The Harrow
- Editor-in-chief: Dru Pagliassotti
- Categories: Fantasy and Horror
- Frequency: Monthly
- Publisher: Dru Pagliassotti
- Founded: 1998
- First issue: January 1998
- Final issue: 2009
- Country: United States
- Based in: Thousand Oaks, CA
- Language: English
- Website: http://theharrow.com
- ISSN: 1528-4271

= The Harrow =

The Harrow was an online magazine for fantasy and horror fiction, poetry, and reviews, launched in January 1998 by founder and editor-in-chief Dru Pagliassotti. The magazine has an all-volunteer editorial staff and reviewer pool and uses a double blind review system that provides authors with individualized feedback on their submissions.
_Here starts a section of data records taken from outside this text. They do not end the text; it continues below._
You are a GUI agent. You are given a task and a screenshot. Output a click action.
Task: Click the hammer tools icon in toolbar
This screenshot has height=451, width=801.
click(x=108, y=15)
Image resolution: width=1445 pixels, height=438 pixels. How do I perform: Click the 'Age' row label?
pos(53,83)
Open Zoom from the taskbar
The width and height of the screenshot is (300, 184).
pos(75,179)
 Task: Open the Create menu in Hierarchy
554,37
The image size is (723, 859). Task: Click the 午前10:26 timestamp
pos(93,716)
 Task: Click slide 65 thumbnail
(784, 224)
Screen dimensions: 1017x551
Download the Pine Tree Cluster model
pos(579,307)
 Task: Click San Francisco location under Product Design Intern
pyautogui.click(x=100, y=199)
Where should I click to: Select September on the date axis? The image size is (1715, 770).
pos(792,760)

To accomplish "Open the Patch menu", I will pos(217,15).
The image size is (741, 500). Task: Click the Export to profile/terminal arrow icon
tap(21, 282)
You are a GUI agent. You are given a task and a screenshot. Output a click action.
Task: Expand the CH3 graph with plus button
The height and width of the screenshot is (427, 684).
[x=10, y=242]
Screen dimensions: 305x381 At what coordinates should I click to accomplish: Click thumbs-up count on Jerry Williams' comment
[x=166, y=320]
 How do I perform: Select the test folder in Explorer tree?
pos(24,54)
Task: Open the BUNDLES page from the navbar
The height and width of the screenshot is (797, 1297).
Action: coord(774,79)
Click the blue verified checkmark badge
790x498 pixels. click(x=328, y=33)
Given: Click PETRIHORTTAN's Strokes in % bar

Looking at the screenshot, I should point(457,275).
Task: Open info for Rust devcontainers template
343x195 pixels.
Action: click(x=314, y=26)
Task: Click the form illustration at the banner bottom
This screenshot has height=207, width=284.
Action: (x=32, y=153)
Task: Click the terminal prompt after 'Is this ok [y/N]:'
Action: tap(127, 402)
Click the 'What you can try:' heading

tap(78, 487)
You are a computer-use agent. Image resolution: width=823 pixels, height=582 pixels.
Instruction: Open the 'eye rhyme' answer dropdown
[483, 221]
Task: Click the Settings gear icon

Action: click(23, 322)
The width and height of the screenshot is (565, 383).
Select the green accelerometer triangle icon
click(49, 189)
In 2008, The Harrow was published on the first of each month using Open Journal Systems software. From 2009, The Harrow staff are taking a break and the journal is not in production at the moment.

==Awards and recognition==
The Harrow has placed within the top 10 in the Preditors and Editors Best Fiction Magazines/E-Zines poll every year since 2003.

Pieces first published in the magazine have received recognition in several other venues. First-place Harrow contest winner "Harming Obsession" by Bev Vincent received an honorable mention in The Year's Best Fantasy & Horror (16th Ed.); "The Pickup", a short story by Jim Schutte was a 2005 nominee for the Gaylactic Spectrum Award. M. Frost's poem, "Removing the Bloodstain", from the November 2006 issue was reprinted in the March 2007 newsletter from the Horror Writers Association.

Well-known authors published in The Harrow include Gemma Files, Peter Crowther and Marlys Pearson. Editor Pagliassotti's fantasy novel, Clockwork Heart, was published by Juno Books in March 2008. Other authors published in The Harrow who also have novels or collections out include Brian Ames and Chris Howard.

==Anthologies==
In 2006, The Harrow produced Fear of the Unknown, published by Echelon Press, with an introduction by Chelsea Quinn Yarbro and including stories by Poppy Z Brite, Owl Goingback and Jack Ketchum. In 2007, it followed up with Midnight Lullabies, published by The Harrow Press, with an introduction by Tim Wynne-Jones.